Captain Alonso Fernández de Lugo could not get Aceró in the battle, so that he decided to change the strategy. By means of a native who agreed to collaborate, he offered a negotiation and asked Tanasú to meet in a place outside Aceró. In order to bring his people to the end of such a nightmare, Tanasú accepted the risk and went to the meeting, but Fernandez de Lugo imprisoned him and set him in a ship with destination to Castile. Tanasú denied eating during the travel as a protest to the betrayal committed by the captain, and he had already died when the ship reached the coast of Spain. Might be the hunger strike was invented by the last Mencey of Aceró, five hundred years ago, in response to the "christian" message coming from whom the History qualified later as the Catholic Kings.
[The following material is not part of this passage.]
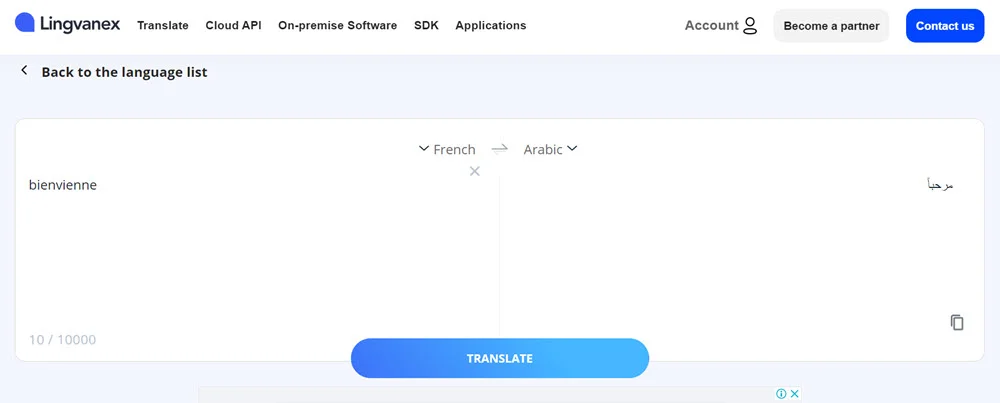Open the Arabic target language dropdown
This screenshot has height=403, width=1000.
click(550, 149)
The most pertinent translation of the word caldera for the subject of this article would be pot. Actually, the Caldera de Taburiente looks like a huge and deep three-quarters of a pot provided of a single and narrow exit toward the West. Its orography is so wild that a few islanders could resist inside the attack of a group of well-trained warriors, equiped with the best weapons of his time, holding just sticks and stones and tons of courage in defending their women and children. The Invulnerable Emplacement was shown actually vulnerable only by means of a dirty treason, just one more, nevertheless, in the long tradition of treacheries of our empire-builders.
Its difficult to make a rational description of what the Caldera is or looks like, but a division in three parts may help understanding. In the bottom, water collected from rainfalls forms a stream of very variable flow that leaves toward the ocean by a creek named Barranco de Las Angustias (Anguish Creek). Its one of the very few places displaying water on surface permanently in the Canary Islands, and it collects also all the detritus pulled-off by erosion from the inner walls of the pot along thousands of years. We are speaking, therefore, about a long, narrow and stony alley where many blocks of volcanic stone are pretty taller than a man. Temperature keeps there always warm and the flora corresponds to that of a warm place, looking very similar to what is found in the desert lowlands from the South of La Palma (see next article).
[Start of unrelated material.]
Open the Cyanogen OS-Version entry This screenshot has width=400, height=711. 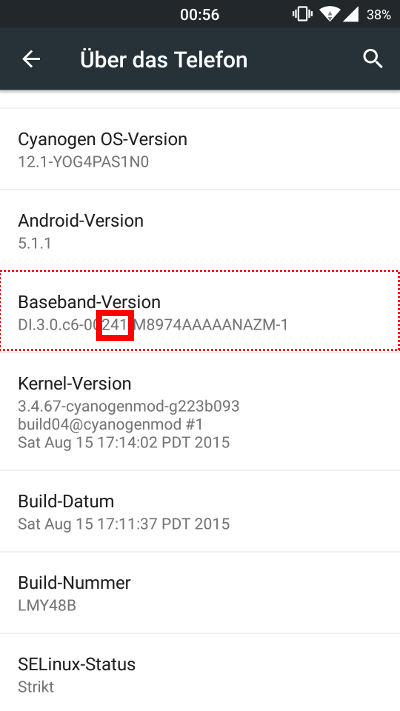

Above that bottom, walls are carpeted by a forest of pines until some thousand and five hundred meters of altitude, which means pretty more than one thousand above it. The species responsible for that forest is the Canary Islands Pine (Pinus canariensis), which is endemic of the archipelago and is strongly resistant to fire. That would be the second part of the Caldera in our simplification of reality.
The forest of pines ends where the walls of the pot become so sloppy that ground cannot keep stable the roots of the trees. These naked walls extend until the edge of the old crater, which reaches its maximal altitude at the Roque de los Muchachos (the Rock of Boys, 2396m a.s.l.). This is a kingdom of ancient lava, of nude stone displaying all the variety of blacks, reds and yellows resulting from the chemical composition of each layer and from the different ways of oxidation of the metals it contains. Weather approaches at that tops the high mountain climate, and the flora consists of the local, rare species adapted to it. In such a privileged balcony open to the ocean and to the sky, the traveler finds in addition, to his very surprise and enjoyment, the amazing structures of a collection of telescopes constituting one of the best astronomic observatories in the World.
This would be, in a few and simple words, the Caldera de Taburiente, a unique natural environment protected by the Spanish government under the declaration of National Park in October, 1954.